隣の教師待機室に和清主任が詰めているが、声をかけない限り図書室に入ってくることはない。利用者が皆無に近いS商では、図書委員すらいない。
「ツルハシーセンセ、こっちこっち」
突然声をかけられて、ビクッと肩を震わせる。本棚を挟んだ奥の机から、捨見が笑顔で手招きしていた。
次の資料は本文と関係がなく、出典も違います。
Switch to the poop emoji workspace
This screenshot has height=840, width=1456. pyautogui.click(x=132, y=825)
うまく陽動してくれて助かった。もう少し念入りにチェックされていたら、カウンター下に隠れているのが見つかったかもしれない。
「き、君は?」
来るはずのない生徒が居て、面食らっている。
「捨見ですよー。補習に来ました♪」
「あ、ああ。そうだったね」
なんとか取り繕っている。ツルハシと捨見は初対面か。一瞬、品定めするような目つきになった。
「と、ところで須川さんは来てないかい?」
「さあ? そのうち来るんじゃない~?」
ツルハシがイスを引く。
「じゃあ、1人しかいないが始めよう。すぐに他の生徒も来ると思うから」
続行か。予想通りだ。
5名の出欠状況を確認すると、須川亜星以外は欠席を続けている生徒だった。コロナを口実に長い間学校に来ていなかったり、家業が忙しかったりしてる生徒たちだ。
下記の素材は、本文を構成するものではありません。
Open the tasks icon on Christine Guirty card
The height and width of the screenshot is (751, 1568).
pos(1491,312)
だから同じクラスの埠頭レンを、捨見が記憶していないのは当然だ。
普段学校に来ない者が、連休中に補習に来るわけがない。しかもツルハシはメールで「可能な限り出席すること」と添えていた。怠惰なS商生なら、「別段来なくてもいい」と変換するよな。進級などのペナルティがないから。
来るのは無遅刻無欠席で真面目な性格の須川亜星だけだ。捨見始め5名は、来ないこと前提の人選だったわけだ。
【5月2日(火) 15:50】
捨見が補習に選ばれたのは、単に不登校で「来るはずがない」と踏んだから。
その不登校で「来るはずがない」生徒が実は学校に住んでて、しかも肝心の補習に参加するだなんて誰も思わないわな。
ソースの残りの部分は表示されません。